'Shooter stopped taking medication'
A man who killed five students and himself during a shooting spree at an Illinois college had stopped taking medication and become erratic in the last two weeks, buying two guns used in the bloodbath just six days ago, officials said on Friday.
He was identified as Stephen Kazmierczak, 27, a former student at Northern Illinois University where he returned to carry out Thursday's shootings, hiding a shotgun in a guitar case as he entered a lecture hall, police said.
His motive is not known, campus police chief Don Grady told a news conference. Nor were there indications he had any relationship with any of his victims who were mowed down as he fired more than 50 shots in a matter of seconds from a lecture hall stage, Grady said.

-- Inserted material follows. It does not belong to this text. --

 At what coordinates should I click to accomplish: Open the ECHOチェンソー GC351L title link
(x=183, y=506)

Local officials revised the death toll downward, saying Kazmierczak killed five students, not six as they had earlier reported, and wounded many more. In all 21 people were shot before he turned one of his four guns on himself.
"Apparently he had been taking medication" but stopped and had become "somewhat erratic" in the last two weeks, Grady said. He did not describe what kind of medication was involved.

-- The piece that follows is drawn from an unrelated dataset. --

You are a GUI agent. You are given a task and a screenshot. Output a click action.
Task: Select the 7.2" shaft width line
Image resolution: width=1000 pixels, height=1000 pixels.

"There were no red flags. He was an outstanding student, an awarded student" who was even "revered" by faculty and fellow students, Grady said. "A fairly normal, undistressed person."
Grady said the shooter had been enrolled at the University of Illinois at Urbana-Champaign in the central part of the state, far removed from Northern, a 25,000-student school 65 miles west of Chicago.
A federal firearms agent said Kazmierczak bought a shotgun and a handgun nine days ago in Champaign, apparently legally.
The Chicago Tribune reported that he had drawn notice in academic circles, helping write papers on self-injury in prison and on the role of religion in early U.S. prisons, work that earned him a dean's award.
'A very good student'
Kazmierczak "by all accounts that we can tell right now was a very good student that the professors thought well of," school president John Peters said in an interview on ABC's "Good Morning America."
"There is nothing in our system that he has had any counseling," he added. "Motive is the one thing that we're trying to pin down at this point. I really at this point have no sense of that. There is no note or threat that I know of."
Three of the students who died were 20, one was 19 and one was 32.
Terrified and bleeding, students fled the hall before the gunman shot himself on the stage in the latest in a series of shootings at US colleges and high schools.
Virginia Tech, a university in Blacksburg, Virginia, became the site of the deadliest shooting rampage in modern U.S. history in April 2007 when a gunman killed 32 people and himself.
Peters in a separate interview on CNN said the university had reviewed and improved its emergency response plans after the Virginia Tech shooting.
While universities traditionally have been "some of the most open institutions," he said, "events like this and Virginia Tech and others are forcing us to reconsider how we do things. I think that is unfortunate but necessary."
President George W Bush said he had spoken to Peters and told him "that a lot of folks today will be praying for the families of the victims and for the Northern Illinois University community. Obviously a tragic situation on that campus and I ask our citizens to offer their blessings, blessings of comfort and blessing of strength."
Illinois senator and presidential candidate Barack Obama in a statement said that beyond prayers "we must also offer ... our determination to do whatever it takes to eradicate this violence from our streets and our schools; from our neighborhoods and our cities."